Cai apoio à redução da maioridade penal, mostra Datafolha
Percentual favorável recuou cinco pontos desde 2018, mas ainda representa o apoio de quase oito em cada dez brasileiros
A redução da maioridade penal continua tendo amplo apoio da população brasileira, mas esse respaldo vem diminuindo ao longo dos anos. Pesquisa Datafolha divulgada na quinta-feira (25) mostra que 79% dos brasileiros são favoráveis à redução da idade para responsabilização criminal de adolescentes.
Apesar de representar ampla maioria, o índice é o menor registrado pelo instituto desde o início da série histórica, em 2003.
Segundo o levantamento, 17% dos entrevistados disseram ser contrários à medida, 1% se declarou indiferente e 3% afirmaram não saber responder.
Na pesquisa anterior sobre o tema, realizada em 2018, o apoio à redução era de 84%, enquanto 14% eram contra. Em oito anos, portanto, o percentual favorável recuou cinco pontos percentuais, embora continue muito acima da parcela da população que rejeita a mudança.
Atualmente, a legislação brasileira estabelece que menores de 18 anos são penalmente inimputáveis. Isso significa que adolescentes não respondem pelos crimes com base no Código Penal. Quando praticam atos infracionais, ficam sujeitos às medidas socioeducativas previstas no Estatuto da Criança e do Adolescente (ECA).
Entre essas medidas estão advertência, obrigação de reparar o dano, prestação de serviços à comunidade, liberdade assistida, regime de semiliberdade e internação em estabelecimento educacional. A internação é reservada para situações previstas em lei e tem prazo máximo de três anos, com reavaliações periódicas.
O tema desperta debate há décadas no Brasil. Os defensores da redução da maioridade penal argumentam que adolescentes de 16 e 17 anos já têm capacidade para compreender as consequências de crimes graves e, por isso, deveriam receber tratamento semelhante ao dos adultos. Já os críticos sustentam que a mudança, por si só, não reduziria a violência e defendem o fortalecimento das políticas de prevenção e das medidas socioeducativas previstas na legislação.
A pesquisa Datafolha ouviu 2.004 pessoas em 139 municípios brasileiros entre os dias 17 e 18 de junho. A margem de erro é de dois pontos percentuais, para mais ou para menos, e o nível de confiança é de 95%. O levantamento foi contratado pela Folha de S.Paulo e registrado no Tribunal Superior Eleitoral (TSE).
Queda para 16 anos no Congresso
Caso a redução da maioridade penal seja aprovada, adolescentes de 16 e 17 anos acusados de crimes hediondos passarão a responder criminalmente como adultos perante a Justiça comum. Entre esses crimes estão homicídio, estupro e latrocínio, que é o roubo seguido de morte.

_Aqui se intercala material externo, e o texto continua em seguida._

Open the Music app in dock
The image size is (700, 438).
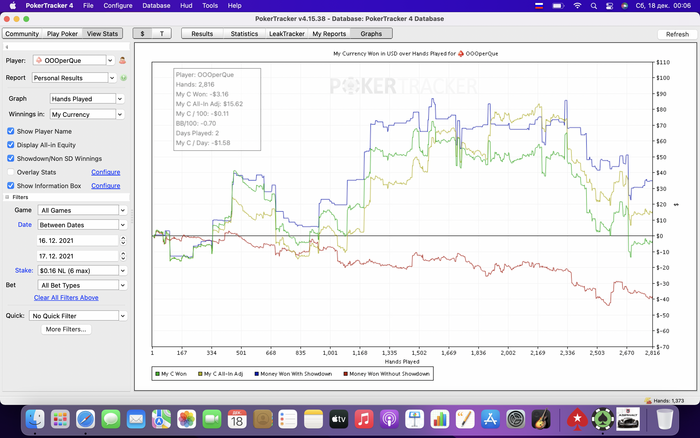(363, 418)
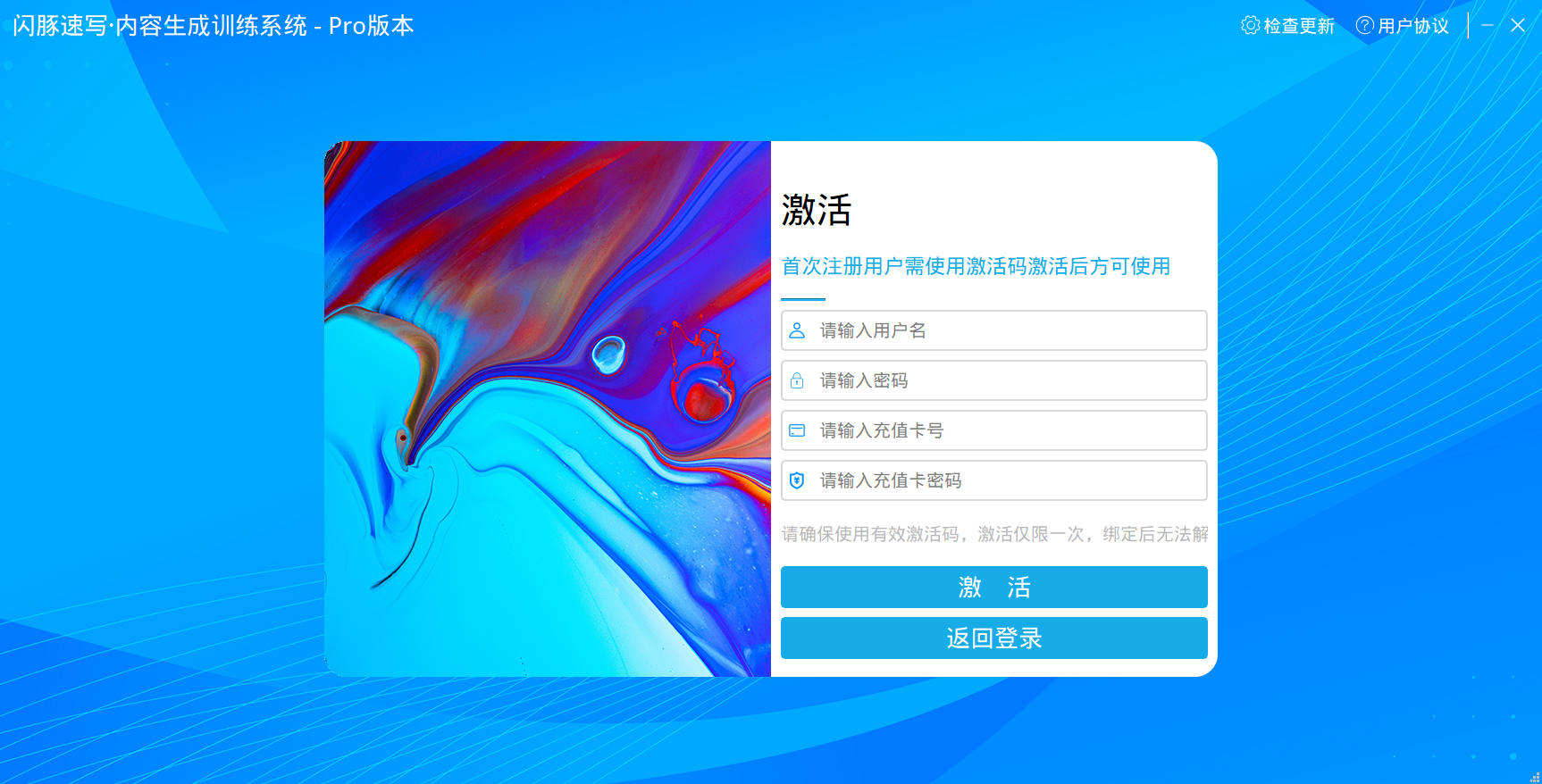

Hoje, a Constituição estabelece que menores de 18 anos são penalmente inimputáveis. Isso significa que eles não respondem pelos crimes com base no Código Penal.
Nesses casos, a responsabilização ocorre por meio do Estatuto da Criança e do Adolescente, que prevê medidas socioeducativas, como advertência, prestação de serviços à comunidade, liberdade assistida, semiliberdade e internação.
A proposta em discussão reduz a idade mínima para responsabilização criminal apenas em casos de crimes hediondos. Se condenados, adolescentes de 16 e 17 anos deixariam de cumprir medidas socioeducativas previstas no ECA e passariam a cumprir as penas previstas na legislação penal, seguindo as regras aplicadas aos adultos.
Defensores da mudança afirmam que adolescentes nessa faixa etária já possuem discernimento suficiente para responder por crimes de maior gravidade.
Já os críticos argumentam que a redução da maioridade penal não é capaz, por si só, de diminuir a violência e defendem o fortalecimento das políticas de prevenção e das medidas socioeducativas destinadas aos menores de 18 anos.